SET PROBLEM: Update the records below by changing "English" to "中文版" and keeping everything else the same.

[Entries taken from a collection]
---*---
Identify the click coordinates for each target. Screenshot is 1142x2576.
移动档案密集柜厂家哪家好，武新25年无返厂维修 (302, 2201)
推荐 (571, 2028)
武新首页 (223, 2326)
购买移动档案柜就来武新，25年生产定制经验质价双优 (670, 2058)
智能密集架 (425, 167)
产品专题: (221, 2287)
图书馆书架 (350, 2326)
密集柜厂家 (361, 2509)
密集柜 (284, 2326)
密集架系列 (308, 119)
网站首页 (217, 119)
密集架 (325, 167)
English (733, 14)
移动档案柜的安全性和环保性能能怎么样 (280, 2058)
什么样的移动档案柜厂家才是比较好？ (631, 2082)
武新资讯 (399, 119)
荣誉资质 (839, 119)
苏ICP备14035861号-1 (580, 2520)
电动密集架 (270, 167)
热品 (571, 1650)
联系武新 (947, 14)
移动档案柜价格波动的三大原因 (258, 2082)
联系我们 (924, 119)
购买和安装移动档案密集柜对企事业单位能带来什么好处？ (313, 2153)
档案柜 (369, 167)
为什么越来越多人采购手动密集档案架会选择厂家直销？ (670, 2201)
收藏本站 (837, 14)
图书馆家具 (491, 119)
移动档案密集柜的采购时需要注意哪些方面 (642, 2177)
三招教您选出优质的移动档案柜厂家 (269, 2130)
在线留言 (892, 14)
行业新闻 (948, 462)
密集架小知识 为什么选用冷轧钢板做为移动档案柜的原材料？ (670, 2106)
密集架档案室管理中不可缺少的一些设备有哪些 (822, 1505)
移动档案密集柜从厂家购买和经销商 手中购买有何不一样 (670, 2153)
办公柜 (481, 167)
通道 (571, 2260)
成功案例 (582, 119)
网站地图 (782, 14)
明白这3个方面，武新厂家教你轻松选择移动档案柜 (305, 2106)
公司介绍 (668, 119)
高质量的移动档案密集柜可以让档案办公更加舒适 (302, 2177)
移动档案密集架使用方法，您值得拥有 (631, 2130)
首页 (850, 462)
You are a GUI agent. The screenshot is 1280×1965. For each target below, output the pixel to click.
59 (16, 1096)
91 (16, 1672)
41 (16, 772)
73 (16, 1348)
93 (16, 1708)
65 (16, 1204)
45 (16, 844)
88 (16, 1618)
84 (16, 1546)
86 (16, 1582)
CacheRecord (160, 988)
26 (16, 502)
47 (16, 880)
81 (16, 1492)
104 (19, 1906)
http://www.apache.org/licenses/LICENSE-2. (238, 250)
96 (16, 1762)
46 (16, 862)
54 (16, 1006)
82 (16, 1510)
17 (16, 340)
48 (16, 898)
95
---*---
SOLUTION FOR THIS TASK:
Identify the click coordinates for each target. Screenshot is 1142x2576.
移动档案密集柜厂家哪家好，武新25年无返厂维修 (302, 2201)
推荐 (571, 2028)
武新首页 (223, 2326)
购买移动档案柜就来武新，25年生产定制经验质价双优 (670, 2058)
智能密集架 (425, 167)
产品专题: (221, 2287)
图书馆书架 (350, 2326)
密集柜厂家 (361, 2509)
密集柜 (284, 2326)
密集架系列 (308, 119)
网站首页 (217, 119)
密集架 (325, 167)
中文版 (733, 14)
移动档案柜的安全性和环保性能能怎么样 (280, 2058)
什么样的移动档案柜厂家才是比较好？ (631, 2082)
武新资讯 (399, 119)
荣誉资质 (839, 119)
苏ICP备14035861号-1 (580, 2520)
电动密集架 (270, 167)
热品 (571, 1650)
联系武新 (947, 14)
移动档案柜价格波动的三大原因 (258, 2082)
联系我们 (924, 119)
购买和安装移动档案密集柜对企事业单位能带来什么好处？ (313, 2153)
档案柜 (369, 167)
为什么越来越多人采购手动密集档案架会选择厂家直销？ (670, 2201)
收藏本站 (837, 14)
图书馆家具 (491, 119)
移动档案密集柜的采购时需要注意哪些方面 (642, 2177)
三招教您选出优质的移动档案柜厂家 (269, 2130)
在线留言 (892, 14)
行业新闻 (948, 462)
密集架小知识 为什么选用冷轧钢板做为移动档案柜的原材料？ (670, 2106)
密集架档案室管理中不可缺少的一些设备有哪些 (822, 1505)
移动档案密集柜从厂家购买和经销商 手中购买有何不一样 (670, 2153)
办公柜 (481, 167)
通道 (571, 2260)
成功案例 (582, 119)
网站地图 (782, 14)
明白这3个方面，武新厂家教你轻松选择移动档案柜 (305, 2106)
公司介绍 (668, 119)
高质量的移动档案密集柜可以让档案办公更加舒适 (302, 2177)
移动档案密集架使用方法，您值得拥有 (631, 2130)
首页 (850, 462)
You are a GUI agent. The screenshot is 1280×1965. For each target below, output the pixel to click.
59 (16, 1096)
91 (16, 1672)
41 (16, 772)
73 (16, 1348)
93 (16, 1708)
65 (16, 1204)
45 (16, 844)
88 (16, 1618)
84 (16, 1546)
86 (16, 1582)
CacheRecord (160, 988)
26 (16, 502)
47 (16, 880)
81 (16, 1492)
104 (19, 1906)
http://www.apache.org/licenses/LICENSE-2. (238, 250)
96 (16, 1762)
46 (16, 862)
54 (16, 1006)
82 (16, 1510)
17 (16, 340)
48 (16, 898)
95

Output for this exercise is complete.